Column: FMSC inspires mountain bikers
My introduction to Feed My Starving Children (FMSC) occurred a few years back on the job.
I was writing a story on the organization, which had set up a satellite meal-packaging center in the Fergus Falls mall. I was new to the area and impressed with the global outlook of those living within a semi-small Midwest community.
Since that time, I have witnessed with astonishment time and time again the impact it has had on volunteers and, undoubtedly, those on the receiving end.
I'm now proud to represent such an organization in the Minnesota Mountain Bike Series, as I'll be riding with the FMSC Mountain Bike Team this summer.
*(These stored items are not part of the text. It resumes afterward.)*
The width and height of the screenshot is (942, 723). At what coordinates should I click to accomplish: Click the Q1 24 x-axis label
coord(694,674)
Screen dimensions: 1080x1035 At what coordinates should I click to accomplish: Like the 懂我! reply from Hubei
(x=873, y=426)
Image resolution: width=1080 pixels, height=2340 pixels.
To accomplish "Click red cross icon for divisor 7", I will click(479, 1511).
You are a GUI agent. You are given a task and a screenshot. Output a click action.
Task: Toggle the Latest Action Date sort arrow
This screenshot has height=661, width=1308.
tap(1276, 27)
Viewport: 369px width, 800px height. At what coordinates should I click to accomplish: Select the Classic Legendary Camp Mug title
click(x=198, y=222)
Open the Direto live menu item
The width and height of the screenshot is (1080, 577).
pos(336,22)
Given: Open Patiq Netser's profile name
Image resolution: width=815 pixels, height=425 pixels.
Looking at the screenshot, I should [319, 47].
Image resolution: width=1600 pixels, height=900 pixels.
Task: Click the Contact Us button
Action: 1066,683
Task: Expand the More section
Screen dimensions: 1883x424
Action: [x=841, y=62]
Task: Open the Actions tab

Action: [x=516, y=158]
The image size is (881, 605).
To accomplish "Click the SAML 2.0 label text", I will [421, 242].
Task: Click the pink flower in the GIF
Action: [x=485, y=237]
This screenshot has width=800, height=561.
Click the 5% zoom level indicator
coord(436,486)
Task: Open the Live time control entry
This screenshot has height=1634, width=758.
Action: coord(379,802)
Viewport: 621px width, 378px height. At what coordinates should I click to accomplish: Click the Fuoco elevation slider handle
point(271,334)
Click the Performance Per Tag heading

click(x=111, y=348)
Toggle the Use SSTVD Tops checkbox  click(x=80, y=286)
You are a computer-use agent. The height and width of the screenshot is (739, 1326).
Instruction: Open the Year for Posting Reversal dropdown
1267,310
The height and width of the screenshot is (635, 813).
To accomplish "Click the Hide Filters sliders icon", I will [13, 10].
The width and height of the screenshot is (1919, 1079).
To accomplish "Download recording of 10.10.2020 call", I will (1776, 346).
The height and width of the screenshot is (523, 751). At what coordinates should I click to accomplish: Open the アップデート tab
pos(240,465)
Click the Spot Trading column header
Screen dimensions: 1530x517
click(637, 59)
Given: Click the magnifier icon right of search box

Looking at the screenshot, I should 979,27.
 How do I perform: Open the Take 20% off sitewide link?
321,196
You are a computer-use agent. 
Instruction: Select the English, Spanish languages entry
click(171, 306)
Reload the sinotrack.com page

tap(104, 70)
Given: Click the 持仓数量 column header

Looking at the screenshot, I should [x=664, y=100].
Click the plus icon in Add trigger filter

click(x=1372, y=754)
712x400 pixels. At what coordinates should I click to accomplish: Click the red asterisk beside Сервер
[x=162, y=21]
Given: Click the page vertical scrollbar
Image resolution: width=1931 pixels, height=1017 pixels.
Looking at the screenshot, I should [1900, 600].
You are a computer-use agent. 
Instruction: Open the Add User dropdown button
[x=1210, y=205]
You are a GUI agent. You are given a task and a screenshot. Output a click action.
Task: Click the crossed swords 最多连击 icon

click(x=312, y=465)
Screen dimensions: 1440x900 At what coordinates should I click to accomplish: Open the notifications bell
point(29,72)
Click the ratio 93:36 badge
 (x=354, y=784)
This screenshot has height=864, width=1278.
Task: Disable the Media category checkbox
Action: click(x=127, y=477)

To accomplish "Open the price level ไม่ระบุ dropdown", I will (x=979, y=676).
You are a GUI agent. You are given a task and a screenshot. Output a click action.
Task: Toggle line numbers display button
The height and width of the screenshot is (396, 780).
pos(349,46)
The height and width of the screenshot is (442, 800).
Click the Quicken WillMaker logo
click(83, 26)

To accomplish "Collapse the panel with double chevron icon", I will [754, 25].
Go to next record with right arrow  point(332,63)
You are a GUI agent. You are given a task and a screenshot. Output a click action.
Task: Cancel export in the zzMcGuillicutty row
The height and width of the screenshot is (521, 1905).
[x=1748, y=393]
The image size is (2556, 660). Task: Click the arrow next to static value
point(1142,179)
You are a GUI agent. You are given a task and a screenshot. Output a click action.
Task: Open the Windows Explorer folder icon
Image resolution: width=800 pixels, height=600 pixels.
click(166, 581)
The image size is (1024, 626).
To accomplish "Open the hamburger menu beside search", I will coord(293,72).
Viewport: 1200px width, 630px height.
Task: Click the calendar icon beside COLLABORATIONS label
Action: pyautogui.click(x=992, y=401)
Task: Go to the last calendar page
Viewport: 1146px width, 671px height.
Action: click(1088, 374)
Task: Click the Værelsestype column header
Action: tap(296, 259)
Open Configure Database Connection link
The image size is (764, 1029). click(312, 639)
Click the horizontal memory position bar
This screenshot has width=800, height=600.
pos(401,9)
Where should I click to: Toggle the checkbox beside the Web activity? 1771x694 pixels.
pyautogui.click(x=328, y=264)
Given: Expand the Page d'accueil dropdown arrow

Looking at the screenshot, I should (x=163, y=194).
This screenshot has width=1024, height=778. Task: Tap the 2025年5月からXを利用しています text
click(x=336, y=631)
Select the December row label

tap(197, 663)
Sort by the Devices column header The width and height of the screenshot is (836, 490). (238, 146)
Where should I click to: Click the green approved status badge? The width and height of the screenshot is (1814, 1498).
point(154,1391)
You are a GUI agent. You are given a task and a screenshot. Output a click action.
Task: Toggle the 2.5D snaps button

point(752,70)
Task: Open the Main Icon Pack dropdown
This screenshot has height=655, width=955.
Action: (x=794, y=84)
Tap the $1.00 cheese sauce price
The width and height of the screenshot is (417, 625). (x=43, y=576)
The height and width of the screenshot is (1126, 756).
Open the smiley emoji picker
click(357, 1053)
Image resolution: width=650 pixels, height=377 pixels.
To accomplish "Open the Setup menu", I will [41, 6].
The series consists of mountain bike races throughout Minnesota, with individuals and teams at a number of different levels competing throughout the spring, summer and fall. Our team is able to represent FMSC, thanks to many generous sponsors and the Fellowship of Christian Athletes.
Most people in the Perham area are familiar with the organization and its purpose (last year, the area packaged 600,000 meals within a few day period). But for those of you who aren't, here's a little background information.
Based in Minneapolis, the organization was inspired through a mission to feed God's children throughout the world.
After consulting scientists from large food-based corporations, such as Cargill and General Mills, a dried food formula - rich with nutrients crucial to battling malnutrition - was created. That formula of dried vegetables, rice and soy protein is packaged at satellite and mobile locations throughout the country. Once mixed and ready to go, the meal packages are sent to one of 70 countries the organization works with around the world.
Each bag, which consists of roughly six meals, comes at a cost of around $1.44.
FMSC took an interesting approach when it comes to distribution. Dozens of partnerships around the world allow FMSC to transport food packages to the countries it serves. Organizations located within those countries are responsible for distributing the food, which helps ensure its purpose is met. It also helps keep costs down. According to the website, 93 percent of all donations go directly toward the food program.
Now that's a cause to feel good about.
While I was already looking forward to this mountain biking season, riding for FMSC makes me anticipate this spring, summer and fall all the more. When I'm biking up a ski hill in 90 degree temperatures - or working my way down through rocky terrain - I'll at least know I'm part of something bigger than myself, and that I'm not entirely insane for taking on the course.
So, with that in mind, I say, "Bring on the mud." The season kicks off May 20 at Afton Alps in Hastings, Minn.